L'affaire est en deux volets. Le clan du peintre disparu en 1969 a fait condamner Eric Clapton, dans un jugement rendu le jeudi 28 janvier par le tribunal de grande instance de Paris et rapporté par l'AFP, à verser 15 000 euros pour avoir "dénaturé" l'oeuvre en question dans son utilisation en 2011 pour illustrer un coffret collector marquant le 40e anniversaire de l'album culte - le seul de son éphémère groupe Derek and the Dominos. En pochette de cette réédition, l'oeuvre apparaissait en trois dimensions dans un pop-up avec un autocollant incluant le tableau ainsi qu'une reproduction sur carton, ce que le tribunal a considéré comme "une dénaturation manifeste de l'oeuvre d'Émile Frandsen".
Sur un second plan, la cour a cependant rejeté les demandes de réparation concernant l'utilisation du tableau pour l'album original, estimant que la famille du peintre avait largement connaissance de l'existence de cette pochette et qu'il y a prescription. Décision à propos de laquelle la fille du peintre a annoncé son intention de faire appel : "Le tribunal devait sanctionner la divulgation par Clapton et Polydor en 1970 d'un tableau sans le consentement de l'auteur", a estimé son avocat, Me Antoine Gitton.

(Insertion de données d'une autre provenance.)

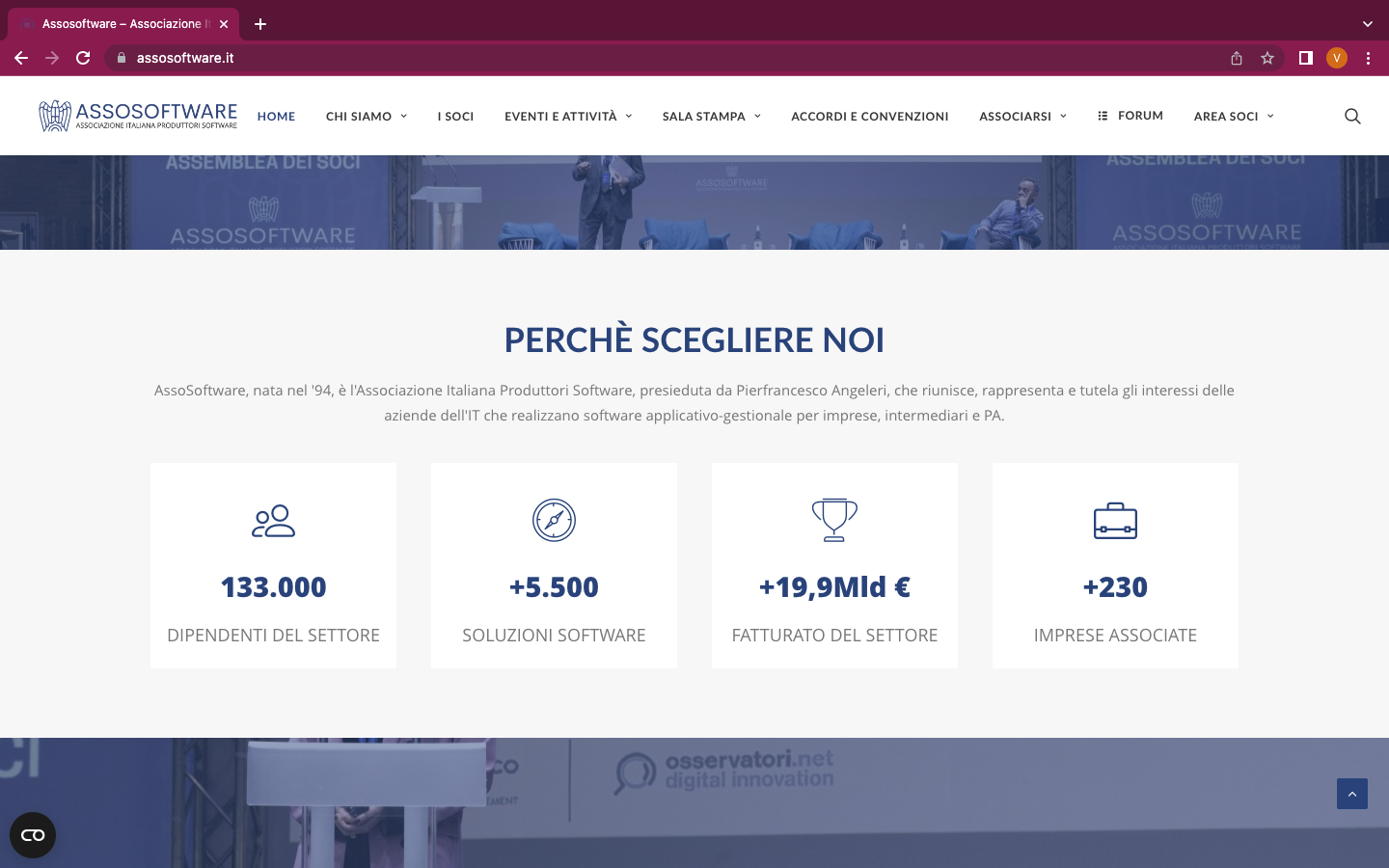Image resolution: width=1389 pixels, height=868 pixels.
Task: Open the search icon in the navbar
Action: pos(1352,116)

Eric Clapton avait découvert La Jeune Fille au bouquet en août 1970, lors d'un bref séjour de Derek and the Dominos dans le Sud de la France, chez l'impresario Giorgio Gomelsky, d'après l'auteur Harry Shapiro. Le musicien aurait immédiatement été captivé par une relative ressemblance entre la figure féminine et Pattie Boyd, femme à l'époque de son ami George Harrison dont il était tombé follement amoureux - des avances repoussées -, et aurait insisté pour que l'image soit utilisée telle quelle, sans le moindre texte (ni titre de l'album, ni nom du groupe), pour illustrer quelques mois plus tard l'album Layla and Other Assorted Love Songs. L'AFP précise que le tableau "a été donné à Eric Clapton à l'été 1970 par le propre fils du peintre, qui avait hébergé le groupe Derek and the Dominos à Valbonne, dans les Alpes-Maritimes".
Layla and Other Assorted Love Songs a été l'un des sommets de la carrière d'Eric Clapton. Culte, la chanson-titre, Layla, est inspirée d'un classique romantique persan qui a traversé les siècles. L'histoire d'amour ultime, impossible, d'un poète - Qaïs - auquel on refuse l'objet de son désir - Layla - et qui en perd la raison. L'artiste s'était épris de ce récit qui reflétait si puissamment sa situation personnelle - son amour impayé de retour pour Pattie Boyd, qui deviendra néanmoins sa femme par la suite (de 1979 à 1989) -, au point de baptiser sa chanson et son album d'après elle. Dans I'm Yours, autre chanson du même disque, Clapton cite même des passages du poème de Nizami, un des auteurs arabes à avoir signé l'une des versions les plus marquantes de cette histoire ancestrale.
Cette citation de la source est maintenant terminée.